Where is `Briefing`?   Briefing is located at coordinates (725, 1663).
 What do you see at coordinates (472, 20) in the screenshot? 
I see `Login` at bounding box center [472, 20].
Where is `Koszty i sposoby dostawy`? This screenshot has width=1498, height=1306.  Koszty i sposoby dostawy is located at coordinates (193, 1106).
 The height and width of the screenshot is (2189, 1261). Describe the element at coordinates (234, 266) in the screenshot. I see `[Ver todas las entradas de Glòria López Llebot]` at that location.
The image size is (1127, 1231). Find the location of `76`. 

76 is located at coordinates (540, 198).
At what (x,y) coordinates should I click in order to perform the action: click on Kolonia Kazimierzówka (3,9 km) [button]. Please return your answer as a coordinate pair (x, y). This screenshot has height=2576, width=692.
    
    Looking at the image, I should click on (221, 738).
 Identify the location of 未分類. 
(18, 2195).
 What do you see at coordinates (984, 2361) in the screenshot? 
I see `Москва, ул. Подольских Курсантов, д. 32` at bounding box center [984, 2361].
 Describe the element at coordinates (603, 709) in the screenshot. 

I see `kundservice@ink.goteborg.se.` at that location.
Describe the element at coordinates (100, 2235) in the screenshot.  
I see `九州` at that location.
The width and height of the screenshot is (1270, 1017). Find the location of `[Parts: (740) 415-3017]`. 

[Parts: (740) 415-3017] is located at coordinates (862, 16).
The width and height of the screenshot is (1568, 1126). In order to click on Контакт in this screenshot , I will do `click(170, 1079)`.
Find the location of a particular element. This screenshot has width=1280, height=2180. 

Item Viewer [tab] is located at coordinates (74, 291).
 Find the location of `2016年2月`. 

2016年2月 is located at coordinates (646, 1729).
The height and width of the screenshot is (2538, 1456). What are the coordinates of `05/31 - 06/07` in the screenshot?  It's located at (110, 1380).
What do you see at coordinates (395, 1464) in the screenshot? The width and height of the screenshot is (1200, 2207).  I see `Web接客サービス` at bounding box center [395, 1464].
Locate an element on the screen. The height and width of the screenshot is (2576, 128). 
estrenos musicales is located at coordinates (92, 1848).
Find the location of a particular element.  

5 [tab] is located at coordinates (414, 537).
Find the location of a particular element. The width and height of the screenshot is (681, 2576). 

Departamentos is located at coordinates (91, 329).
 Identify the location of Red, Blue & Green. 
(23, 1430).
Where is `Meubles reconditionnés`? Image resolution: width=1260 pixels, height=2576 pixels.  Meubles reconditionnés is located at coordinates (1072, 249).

**Tarea asignada**
Presenta todas las entradas anteriores como una lista numerada y omite las líneas en blanco.

**Respuesta esperada**
1. Where is `Briefing`?   Briefing is located at coordinates (725, 1663).
2.  What do you see at coordinates (472, 20) in the screenshot? 
3. I see `Login` at bounding box center [472, 20].
4. Where is `Koszty i sposoby dostawy`? This screenshot has width=1498, height=1306.  Koszty i sposoby dostawy is located at coordinates (193, 1106).
5.  The height and width of the screenshot is (2189, 1261). Describe the element at coordinates (234, 266) in the screenshot. I see `[Ver todas las entradas de Glòria López Llebot]` at that location.
6. The image size is (1127, 1231). Find the location of `76`. 
7. 76 is located at coordinates (540, 198).
8. At what (x,y) coordinates should I click in order to perform the action: click on Kolonia Kazimierzówka (3,9 km) [button]. Please return your answer as a coordinate pair (x, y). This screenshot has height=2576, width=692.
9.     Looking at the image, I should click on (221, 738).
10.  Identify the location of 未分類. 
11. (18, 2195).
12.  What do you see at coordinates (984, 2361) in the screenshot? 
13. I see `Москва, ул. Подольских Курсантов, д. 32` at bounding box center [984, 2361].
14.  Describe the element at coordinates (603, 709) in the screenshot. 
15. I see `kundservice@ink.goteborg.se.` at that location.
16. Describe the element at coordinates (100, 2235) in the screenshot.  
17. I see `九州` at that location.
18. The width and height of the screenshot is (1270, 1017). Find the location of `[Parts: (740) 415-3017]`. 
19. [Parts: (740) 415-3017] is located at coordinates (862, 16).
20. The width and height of the screenshot is (1568, 1126). In order to click on Контакт in this screenshot , I will do `click(170, 1079)`.
21. Find the location of a particular element. This screenshot has width=1280, height=2180. 
22. Item Viewer [tab] is located at coordinates (74, 291).
23.  Find the location of `2016年2月`. 
24. 2016年2月 is located at coordinates (646, 1729).
25. The height and width of the screenshot is (2538, 1456). What are the coordinates of `05/31 - 06/07` in the screenshot?  It's located at (110, 1380).
26. What do you see at coordinates (395, 1464) in the screenshot? The width and height of the screenshot is (1200, 2207).  I see `Web接客サービス` at bounding box center [395, 1464].
27. Locate an element on the screen. The height and width of the screenshot is (2576, 128). 
28. estrenos musicales is located at coordinates (92, 1848).
29. Find the location of a particular element.  
30. 5 [tab] is located at coordinates (414, 537).
31. Find the location of a particular element. The width and height of the screenshot is (681, 2576). 
32. Departamentos is located at coordinates (91, 329).
33.  Identify the location of Red, Blue & Green. 
34. (23, 1430).
35. Where is `Meubles reconditionnés`? Image resolution: width=1260 pixels, height=2576 pixels.  Meubles reconditionnés is located at coordinates (1072, 249).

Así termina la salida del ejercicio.